A Florida court has upheld cable TV subscribers' rights by barring
cable giant Comcast from unilaterally changing subscriber agreements by
requiring customers to submit to binding arbitration.
The Florida First District Court of Appeal upheld a trial court
decision, clearing the way for certification of a class action suit
filed against AT&T Broadband, purchased by Comcast in 2001.
The class action suit was filed on behalf of then-AT&T cable TV
customers throughout Florida and Georgia for breach of contract,
unjust enrichment and fraud related to customer service and billing
Prior to the filing of this class action suit, AT&T had adopted the
practice of sending out a fine print notice as an insert in customer
bills that attempted to essentially eliminate subscriber's rights
against the cable company.

### MATERIAL
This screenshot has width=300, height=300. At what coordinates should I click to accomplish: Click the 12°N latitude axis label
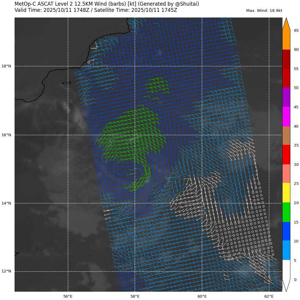coord(6,271)
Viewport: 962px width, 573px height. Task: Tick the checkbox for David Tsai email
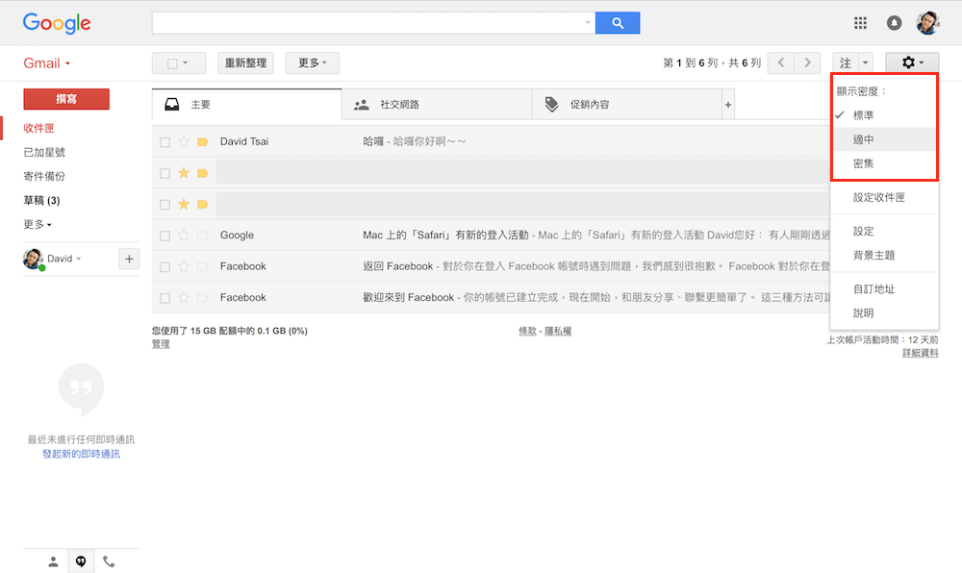click(x=165, y=142)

### WORK TO DO
a – In the article on the Comcast ruling, translate this sentence into Spanish: "The Florida First District Court of Appeal upheld a trial court decision, clearing the way for certification of a class action suit filed against AT&T Broadband, purchased by Comcast in 2001."
b – Write the next few sentences of the article on the Comcast ruling, picking up after its final sentence.
The material is separate from the article on the Comcast ruling and has nothing to do with it.

### ANSWERS GIVEN
a – El Tribunal de Apelación del Primer Distrito de Florida confirmó la decisión de un tribunal de primera instancia, lo que allanó el camino para la certificación de una demanda colectiva presentada contra AT&T Broadband, adquirida por Comcast en 2001.

b –
In addition to eliminating the right to bring a claim in court, the
provision shortened the statue of limitations, prohibited class
actions, imposed a confidentiality agreement, and prohibited punitive
damages. This was a take-it-or-leave-it policy that gave consumers no
option except to cancel service.
After the class action suit was filed, AT&T petitioned the Fourth
Circuit Court of Duval County, asking Judge L. Haldane Taylor to stop
the suit based on the position that all customers were subject to
binding arbitration and therefore had no right to participate in a
class action suit.
On September 30, 2004, Judge Taylor wrote in his ruling that this
policy by AT&T was "procedurally and substantively unconscionable
... it was presented on a take- it-or-leave-it basis and provisions
unilaterally benefited AT&T."
"The arrogance of these companies reminds me of big tobacco," said
attorney Norwood "Woody" Wilner, whose landmark tobacco case Carter v.
Brown & Williamson resulted in the loss of $14 billion to tobacco
stocks in one single day.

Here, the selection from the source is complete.